The dust has hardly settled on previous regime’s prolonged so-called beautification drive at the Marina. The present administration has decided that it can do one better and has announced yet another facelift, at a cost of Rs. 4.84 crore. At a time when the city is facing great challenges on infrastructure, civic hygiene and public health, such cosmetic changes to what is already a well-tended place are most unnecessary. It is clearly indicative of a Corporation that is not thinking out-of-the box.
On the anvil are several new measures none of which can be termed as civic amenities. A giant chessboard for children (who will move the pieces?), a fountain that can be operated with a clap of hands, a wave-patterned enclosure for the bus terminal at the Anna Square and granite slabs next to each statue, giving a brief history of the person commemorated. The only commendable steps are the raising of the historic pillars on the western side of the road, all of which have sunk below the ground, and a move to relocate the shops on the beachfront. Another noteworthy move is the plan to clean the sand.

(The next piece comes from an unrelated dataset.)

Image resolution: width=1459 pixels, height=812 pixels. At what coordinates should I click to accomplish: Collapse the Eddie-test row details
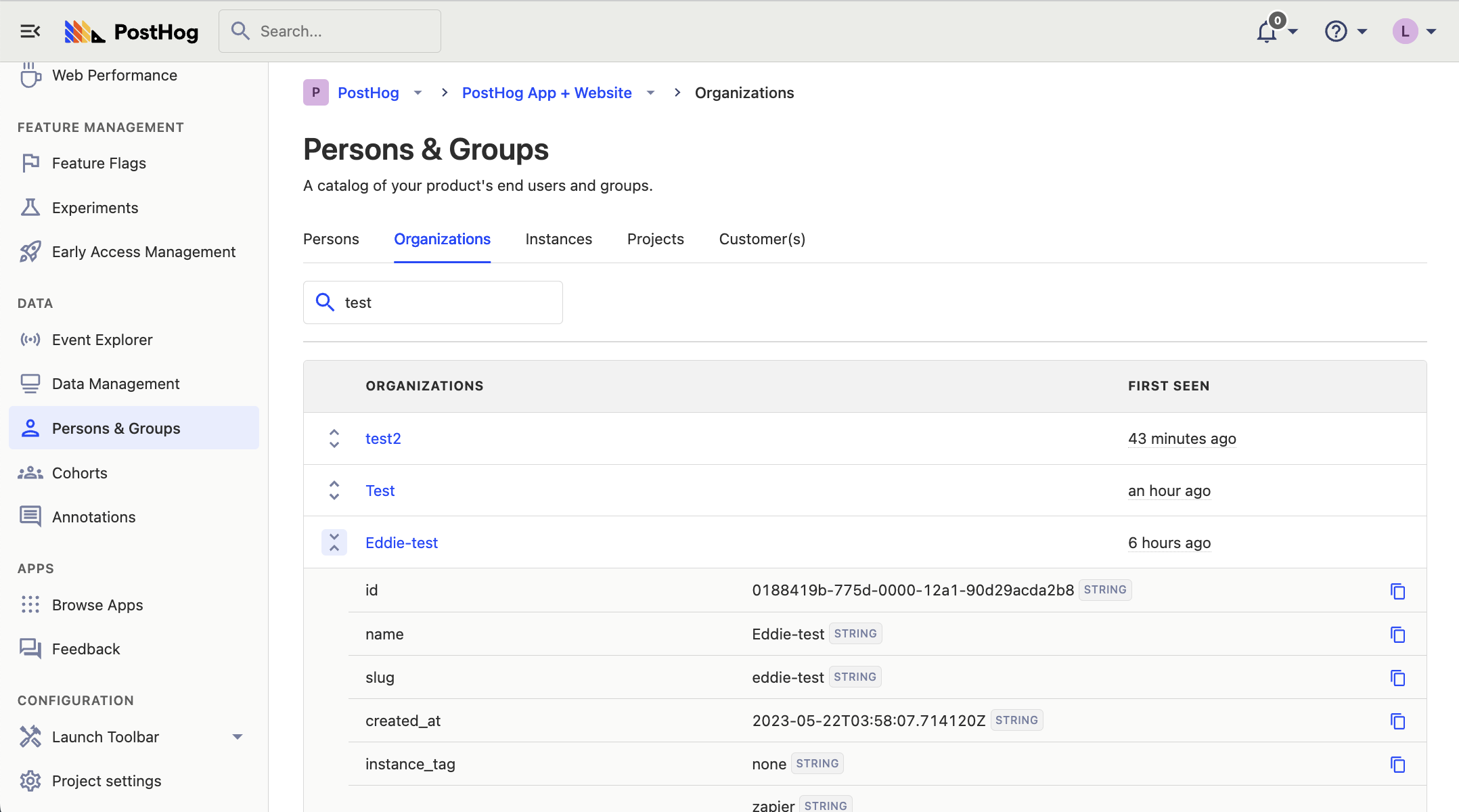click(x=334, y=542)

The previous regime had initiated and completed a Rs. 25 crore beautification project all along the 3-km stretch of the Marina. It had brought in viewing galleries, walkways and fountains. After a high-profile inauguration, the new facilities were left with no proper maintenance. Litter abounded the new granite walkways and the fountains, which are hardly appropriate for a water-starved city, did not always work. A commendable addition was the public convenience, but that too now suffers from indifferent maintenance.
That brings us to another issue. The Corporation, no matter which political party is in power, is mostly interested in new projects that involve capital expenditure. These are -announced with fanfare and when completed they also have lavish inaugurations. But the continued maintenance of these facilities is never thought of. The consequence is that they become useless and are then condemned. A new capital project is then envisaged and the chain continues. It is rather surprising that a civic body that invariably claims to be short of resources for routine maintenance is always able to have funds for capital expenses.
Throughout the city, we have glaring instances of poor upkeep. Pot-holed roads, unusable footpaths, trees that need pruning, lights that don’t work, drains that overflow and litter that keeps accumulating. Why is money not being spent on these aspects? Is it because routine maintenance work does not involve laying foundation stones, commemorative plaques and photo opportunities?
Lastly, how many more beautifications does the Marina need? It has a good pedestrian walkway, it has statuary neatly laid out, there is regulated parking, there is public seating and there are conveniences. What more does a public space need? Can we in anyway improve what is already a beautiful handiwork of nature? And is Chennai rather like the fabled stag which focussed only on its antlers and neglected its legs, making too much of a fuss over the beach to the neglect of other things?